Im Zentrum von Scholems schier unüberschaubaren Veröffentlichungen stand die Erforschung der als Kabbala bezeichneten jüdischen Mystik und mittelalterlichen Esoterik. Erst durch seine kritische Erfassung und Untersuchung der Quellen wurde es möglich, diese reichen, geheimnisvollen und versunkenen Traditionen jüdischer Geschichte zu entschlüsseln. Aus der Fülle seiner Publikationen ragt das Buch über "Ursprung und Anfänge der Kabbala" (1948 auf Hebräisch erschienen) heraus, das Scholem im persönlichen Gespräch als sein Hauptwerk bezeichnete.

Die Neuauflage dieses Klassikers wird durch ein Geleitwort von Ernst Ludwig Ehrlich eröffnet, dessen persönlicher Verbindung zu Scholem und unermüdlichem Einsatz es zu verdanken ist, daß Scholems Werk 1962 überhaupt in einer deutschen Ausgabe erscheinen konnte. In einem ausführlichen Nachwort würdigt Joseph Dan, Schüler und Nachfolger Scholems auf dem Lehrstuhl für jüdische Mystik an der Hebräischen Universität von Jerusalem, Scholems epochalen Beitrag zur kritischen Erforschung der jüdischen Mystik.
Rezensionen

Süddeutsche Zeitung - Rezension
Süddeutsche Zeitung | Besprechung von 21.02.2002

Unversteinerte Worte
Heute vor zwanzig Jahren starb Gershom Scholem, der große Erforscher der Kabbala
Vor vierzig Jahren erschien Gershom Scholems Buch „Ursprung und Anfänge der Kabbala”. Das Werk des Professors für jüdische Mystik an der Hebräischen Universität Jerusalem war keine Übersetzung aus dem Hebräischen, denn Scholem hat diese Studien auf deutsch geschrieben, für eine deutsche Leserschaft und für einen deutschen Verlag, obwohl Scholem (1897 bis 1982) ab 1939 vorwiegend auf Hebräisch geschrieben hatte.
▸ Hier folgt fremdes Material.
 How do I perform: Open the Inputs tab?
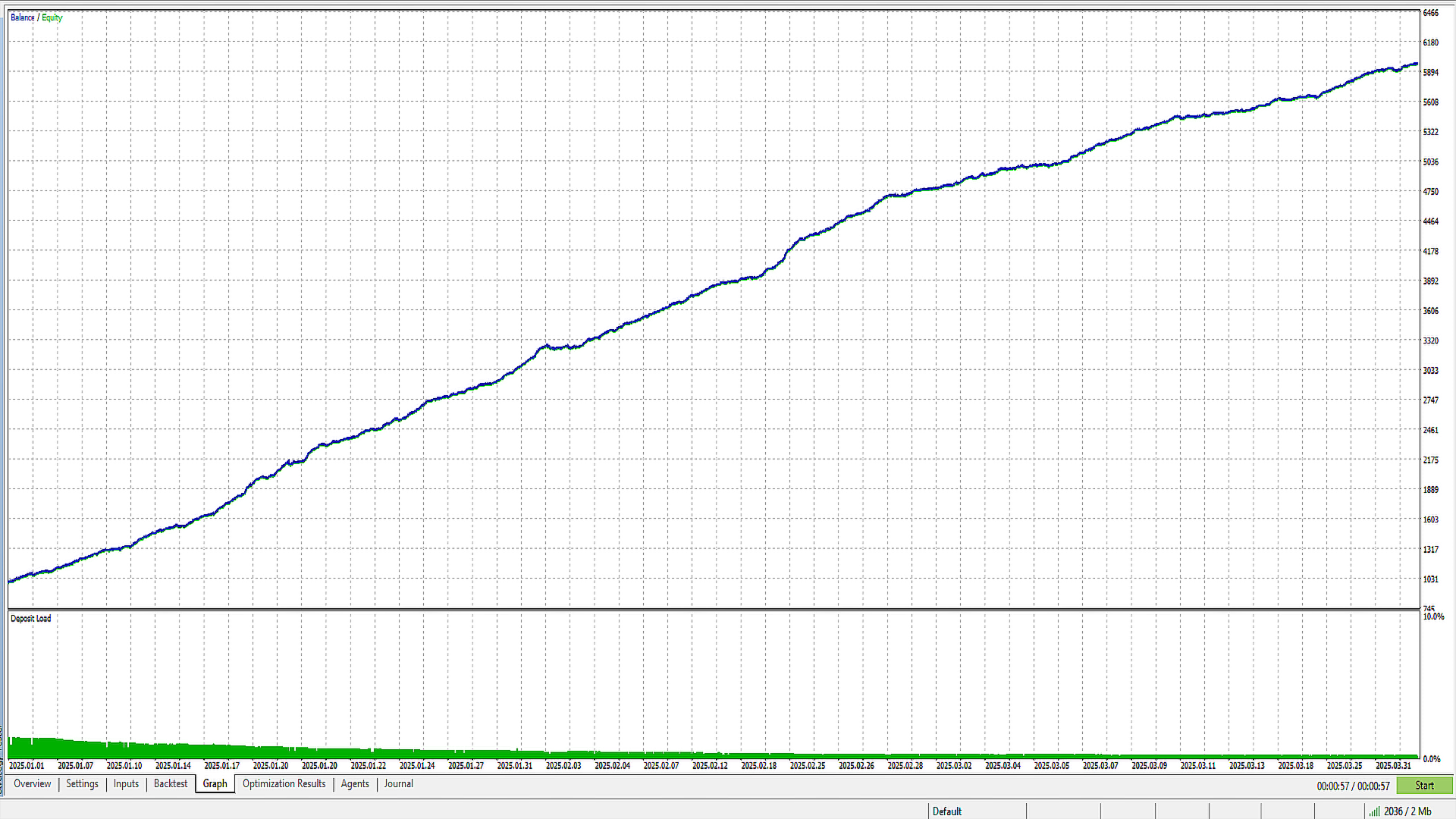coord(126,784)
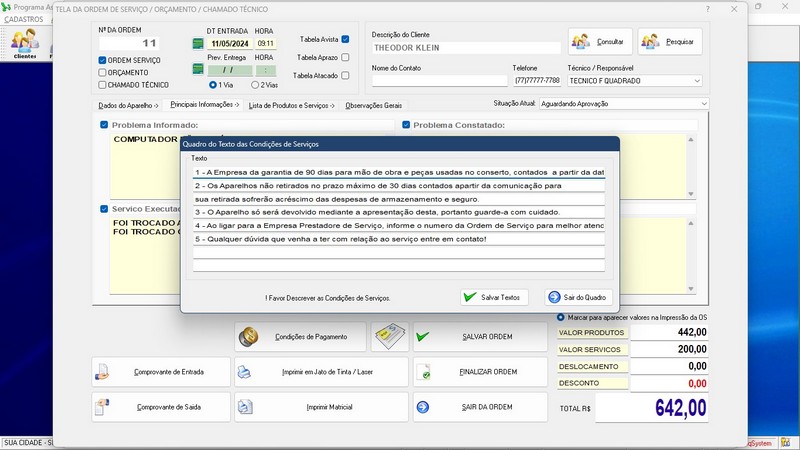Image resolution: width=800 pixels, height=450 pixels.
Task: Expand the Técnico / Responsável dropdown
Action: (x=696, y=81)
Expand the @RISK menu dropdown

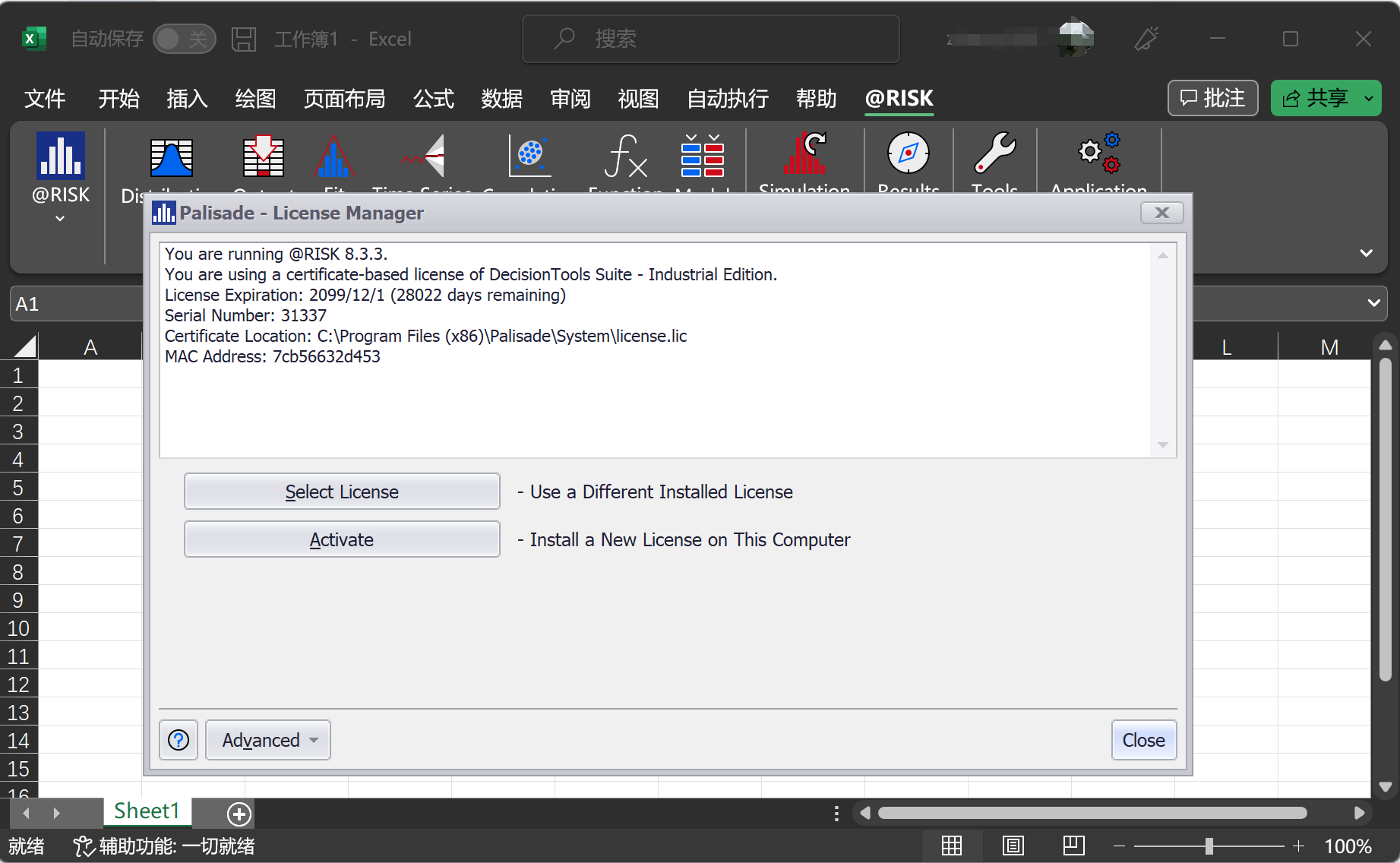tap(61, 219)

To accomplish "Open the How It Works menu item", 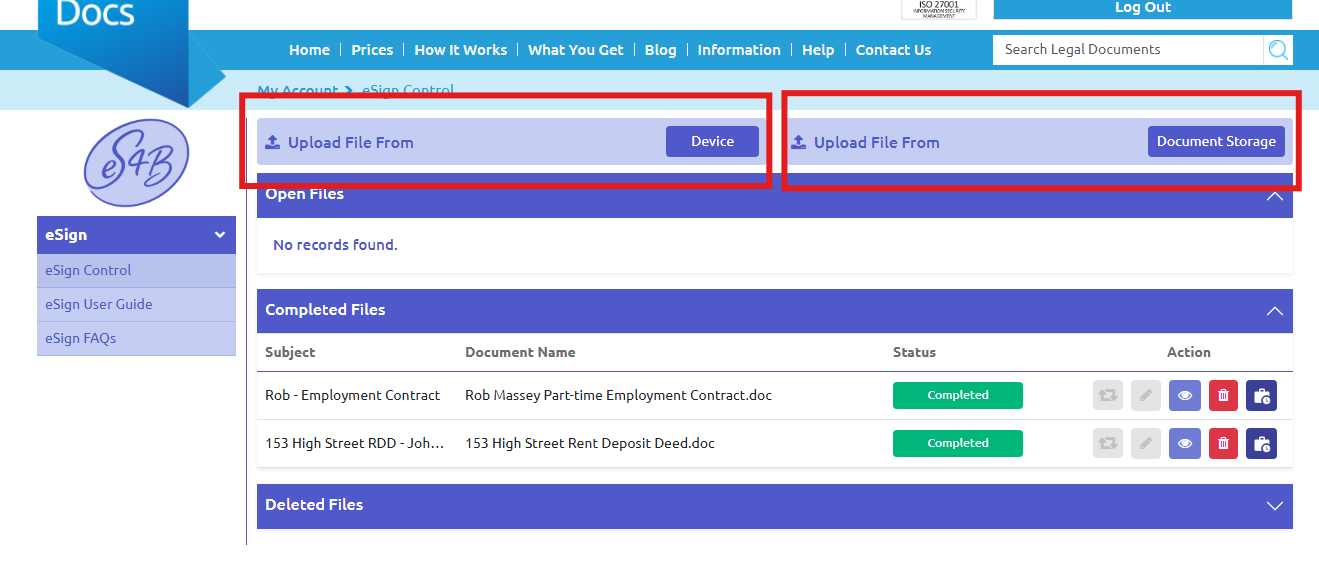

Zwar hatte er seit 1949 regelmäßig Vorträge auf Deutsch gehalten – aber nicht in Deutschland, sondern auf den „Eranos”-Konferenzen in der Schweiz. Diese wurden vom Zürcher Rhein-Verlag publiziert, ebenso wie die deutsche Fassung von Scholems „Die jüdische Mystik in ihren Hauptströmungen”.
Für die deutsche Fassung – das Buch ist bis heute nicht ins Hebräische übersetzt worden – hatte Scholem ein kurzes Vorwort geschrieben, in dem es heißt: „Zwischen dem deutschen und dem jüdischen Volk ist in den Jahren der Katastrophe und Vernichtung ein Abgrund entstanden, über dessen im vollen Sinne des Wortes blutigen Ernst sich hinwegtäuschen zu wollen vergeblich wäre. Wenn dieses Buch erst jetzt auf deutsch erscheint, so hängt das mit diesem Stand der Dinge zusammen. ... Ein jüdischer Autor kann von sich aus gewiss nicht viel tun, um diese Situation zu ändern, aber er kann Materialien und Instrumente liefern, ja vielleicht auch Einsichten, die bei einer möglich werdenden Aussprache belangvoll werden könnten.”
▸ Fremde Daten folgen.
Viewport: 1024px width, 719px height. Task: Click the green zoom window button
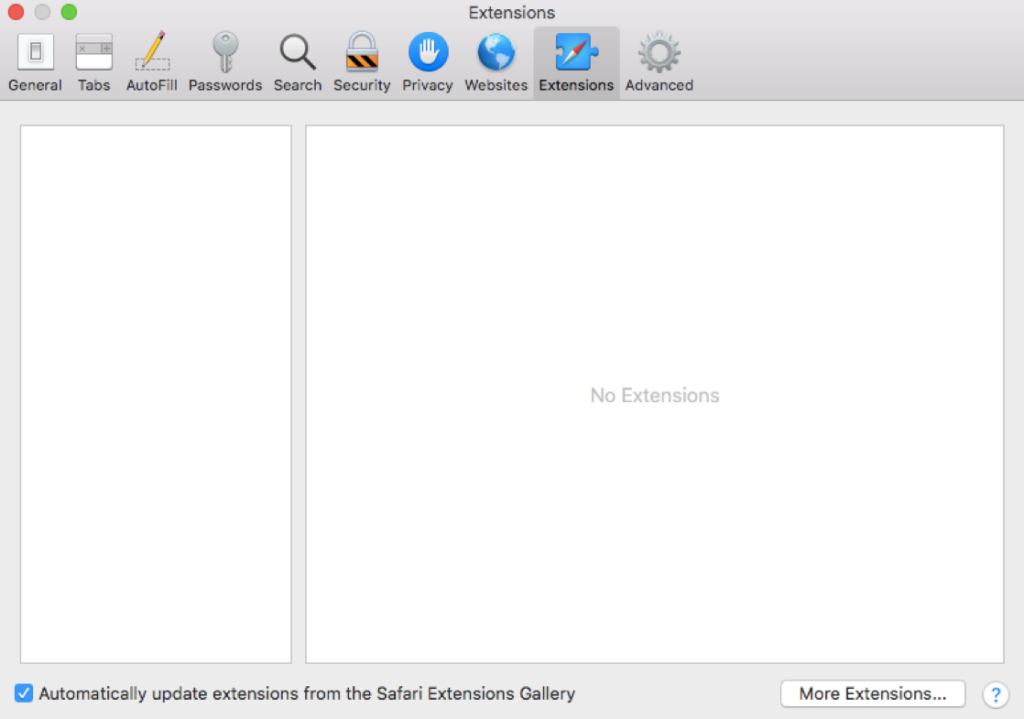[x=68, y=13]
Als „Ursprung und Anfänge der Kabbala” 1962 in Berlin erschien, fehlten solche Sätze, Scholem kam sofort zur Sache. Das ist um so erstaunlicher, als es 1962 eigentlich gar keine Forscher in Deutschland gab, die sich mit der Kabbala ernsthaft beschäftigten, während die englische Leserschaft (die „Major Trends” wurden 1941, 1946, 1954 und 1955 gedruckt) darauf wartete, die Anfänge der Kabbala behandelt zu sehen, weil Scholem in den „Hauptströmungen” nicht darüber berichtet hatte. Auch die hebräische Leserschaft hätte eigentlich ein Anrecht auf Scholems ausführliche Behandlung des Themas gehabt, hatte dieser doch zuerst im Jahr 1949 auf Hebräisch über den „Anfang der Kabbala 1150-1250” geschrieben. Nein, Scholem wollte auf Deutsch schreiben, und er übersetzte seine Studie von 1949 auch nicht, sondern konzipierte das Buch ganz neu. Die Forschungen seines vierzigjährigen Studiums der Kabbala deutsch resümierend.
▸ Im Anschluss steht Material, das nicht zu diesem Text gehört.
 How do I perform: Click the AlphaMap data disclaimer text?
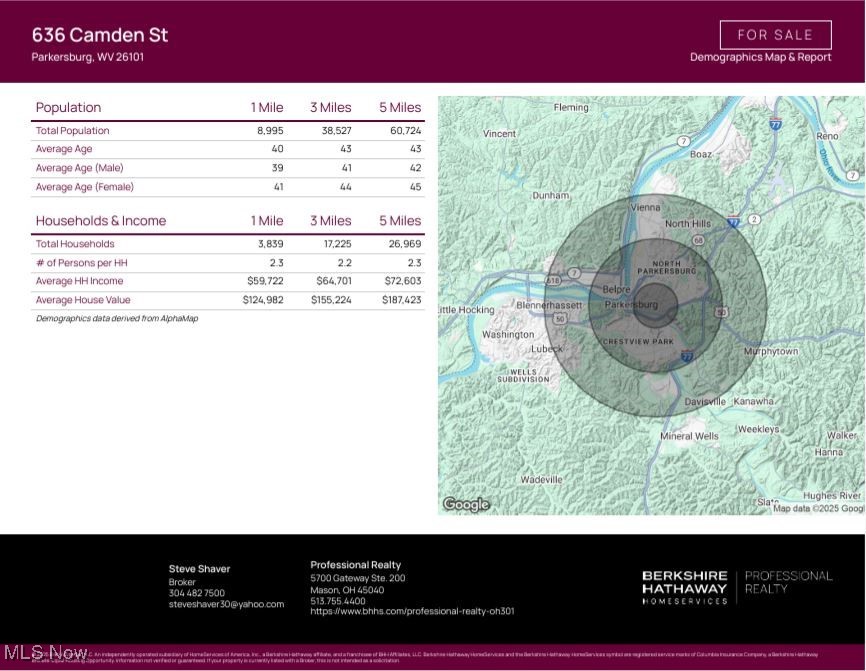pyautogui.click(x=115, y=318)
Scholem sagt nicht offen, warum er „Ursprung und Anfänge der Kabbala” auf Deutsch geschrieben hat, aber einer der Gründe scheint zu sein, dass er mit den Forschungen in Israel auf Hebräisch nicht einverstanden war. Drei Jahre nach Erscheinen von „Major Trends” geißelte er 1944 die Wissenschaft vom Judentum in Israel mit scharfen Worten: „Nach der Leere der Assimilation (der deutschen Wissenschaft des Judentums) kommt eine andere, die der großsprecherischen nationalen Phrase. Statt des religiösen Predigtstils und der religiösen Rhetorik haben wir einen nationalen Predigtstil und eine nationale Rhetorik in der Wissenschaft kultiviert.” Israelische Autoren kommen in den Anmerkungen des Buches von 1962 fast nicht vor.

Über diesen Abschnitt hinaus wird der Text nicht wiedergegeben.